Some people say you can live without a debugger. May be, proper logging and and tests definitely reduce number of times when you need to launch it, but I sometimes find myself using debugger a lot, for example, when developing very new code. One way how I design my classes is by writing a very limited number of test cases and make them green – during such time I’m shaking up internal code organization a lot and it does not make much sense to put it under extensive tests. I feel like a painter creating a quick sketch. Painters create sketches to quickly get an idea what works and what does not – before starting to work on big picture, so I am doing very similar thing except that code is somewhat more precise than pencil - when code does not work nothing could be said about it, it just does not work.

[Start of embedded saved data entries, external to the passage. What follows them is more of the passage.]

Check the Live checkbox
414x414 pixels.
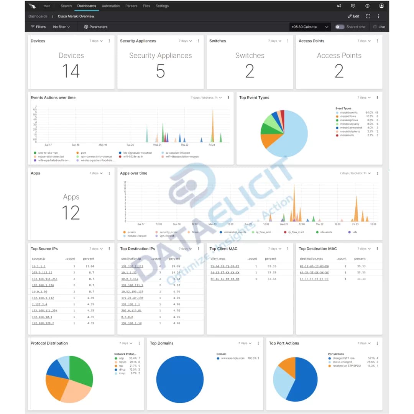tap(375, 27)
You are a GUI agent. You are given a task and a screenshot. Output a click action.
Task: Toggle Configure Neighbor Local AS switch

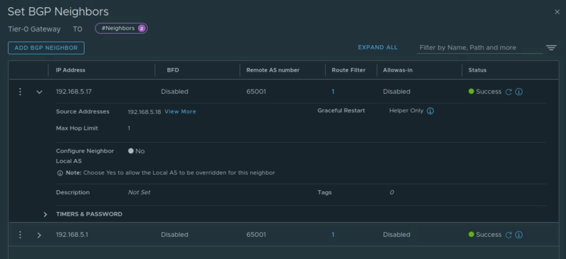click(x=131, y=151)
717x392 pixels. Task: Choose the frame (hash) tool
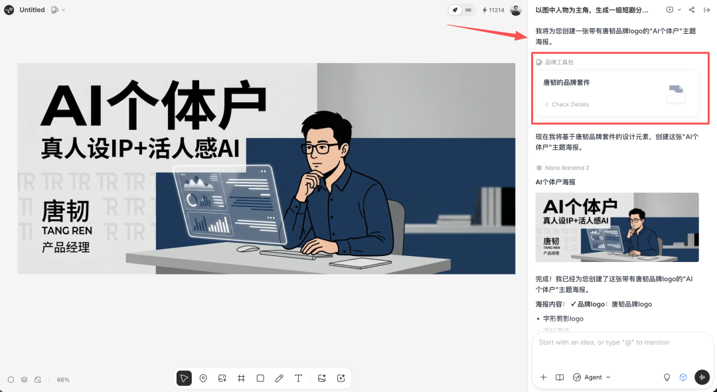(241, 378)
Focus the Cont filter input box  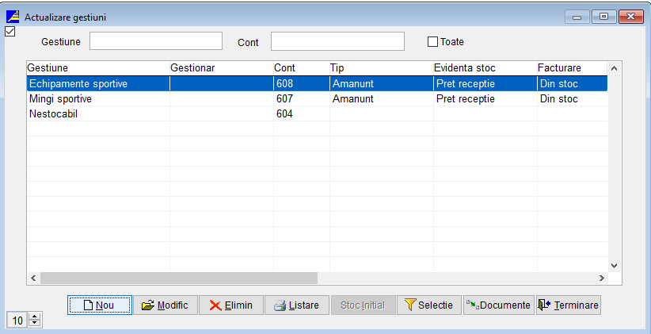[337, 41]
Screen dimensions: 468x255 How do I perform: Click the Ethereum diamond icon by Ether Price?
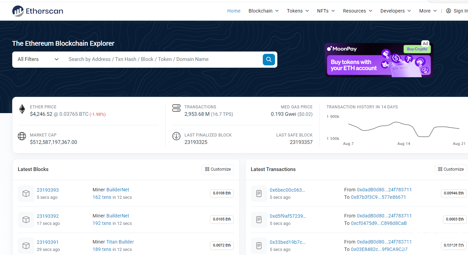(22, 109)
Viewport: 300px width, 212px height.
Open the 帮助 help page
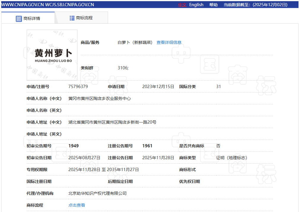pos(213,5)
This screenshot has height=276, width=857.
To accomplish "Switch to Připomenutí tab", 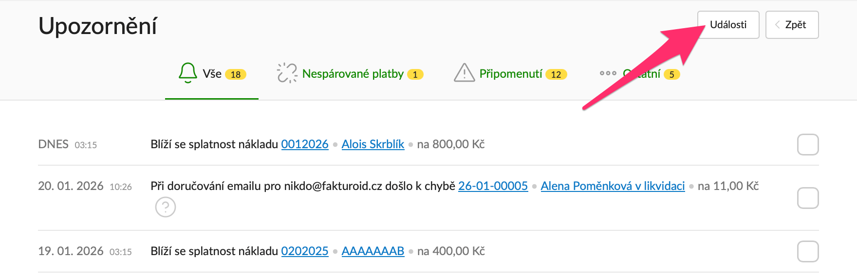I will click(510, 74).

And to make it work I use debugger heavily on that stage.

I am using rdebug and I find some annoyances:

• While localizing and fixing bug I place debugger() calls which I have to clean before I decide to run code in normal mode without debugger. Periodically I forget to clean them up and my tests fail when I expect them to pass. That could be easily fixed, by putting in test_helper.rb:
unless Object.const_defined?(:Debugger)
def debugger
puts "debugger()..."
end
end


This way I’m just observing on every test run that I forgot to delete some debugger() calls, and could postpone finding and deleting all of them until next commit to VCS.

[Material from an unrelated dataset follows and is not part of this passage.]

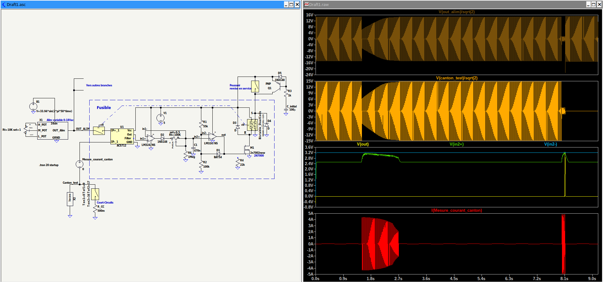Image resolution: width=603 pixels, height=282 pixels.
Task: Select the PNP transistor Q1
Action: click(278, 87)
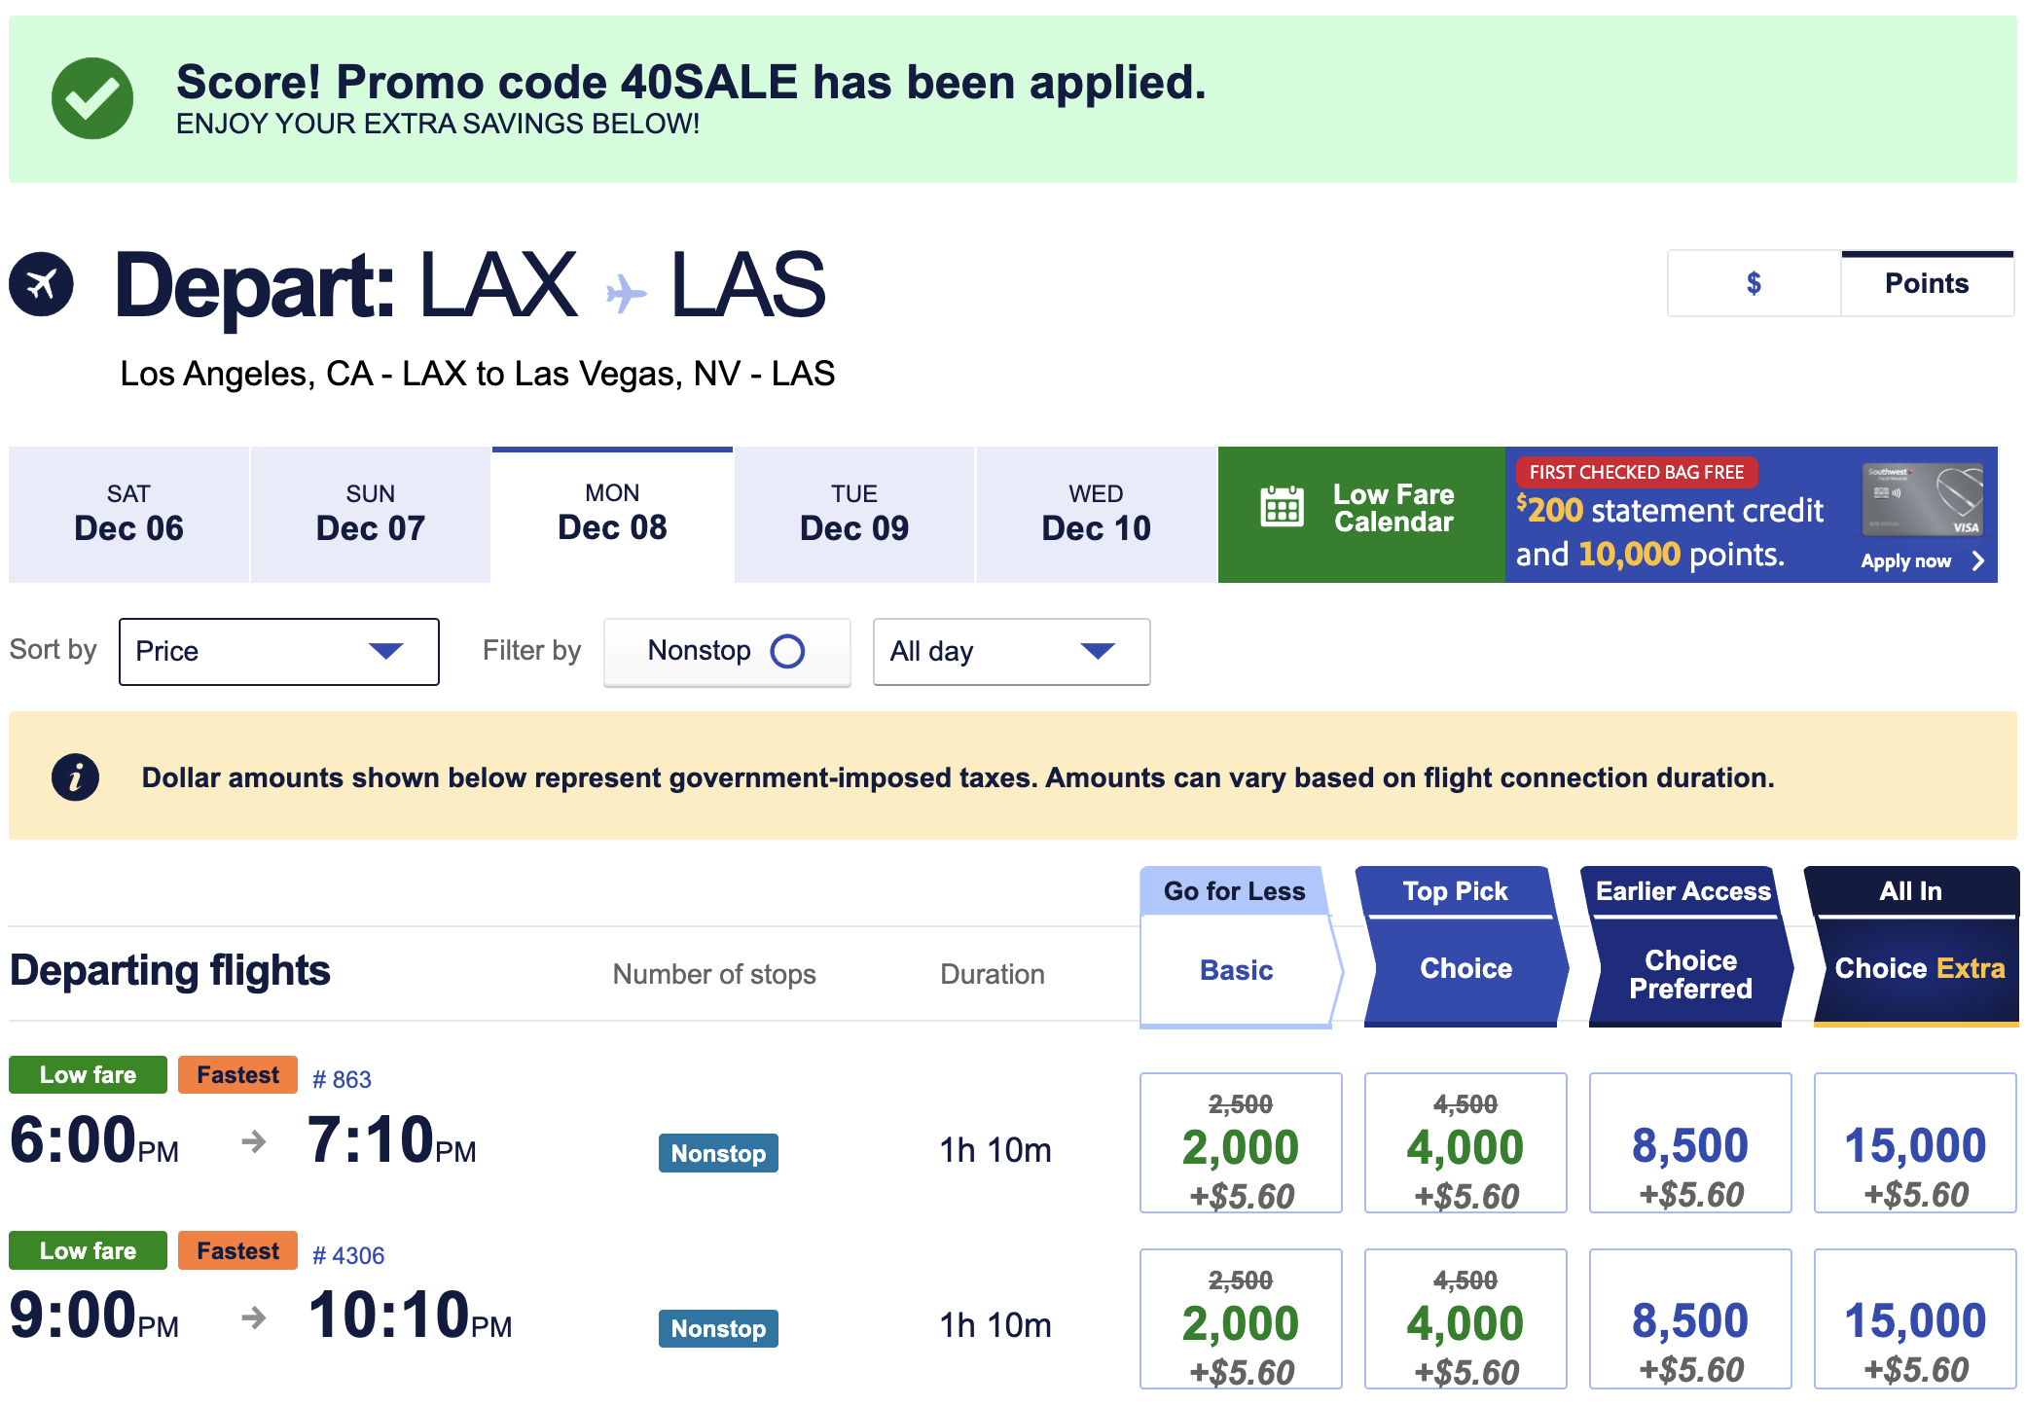
Task: Switch fare display to Points
Action: coord(1926,283)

• I use blankslate gem to have a class with almost no methods. Such technique is described in Best Ruby Practices book by Gregory Brown as kind of replacement of Ruby 1.9’s BasicObject. But it is hard to debug such class, the first error you are going get if you put debugger() call in some of its method will be: undefined local variable or method debugger’ You may unhide it:
reveal(:debugger)


and immediately get another error while trying to inspect your objects: #inspect, #to_s, #methods, etc. are all hidden, and it is annoying to reveal them in debugger. So I decided to simplify my life a bit by making ancestor class run–time dependant:

Base = Class.new(Object.const_defined?(:Debugger) ? Object : BlankSlate) do
#...
end
`

Yes, I risk to be caught by some method names conflict troubles, after all what was the reason to use BlankState? – so this is sort of compromise.

• While debugging I very frequently specify particular test I investigate, just to avoid unneeded breakpoints and to get faster to interesting moment. So, to say to Test::Unit that I am going to run some test blabla I need to separate -n blabla option by double dash --, and that also annoys me, but just a little, so I have not tried to find a workaround yet.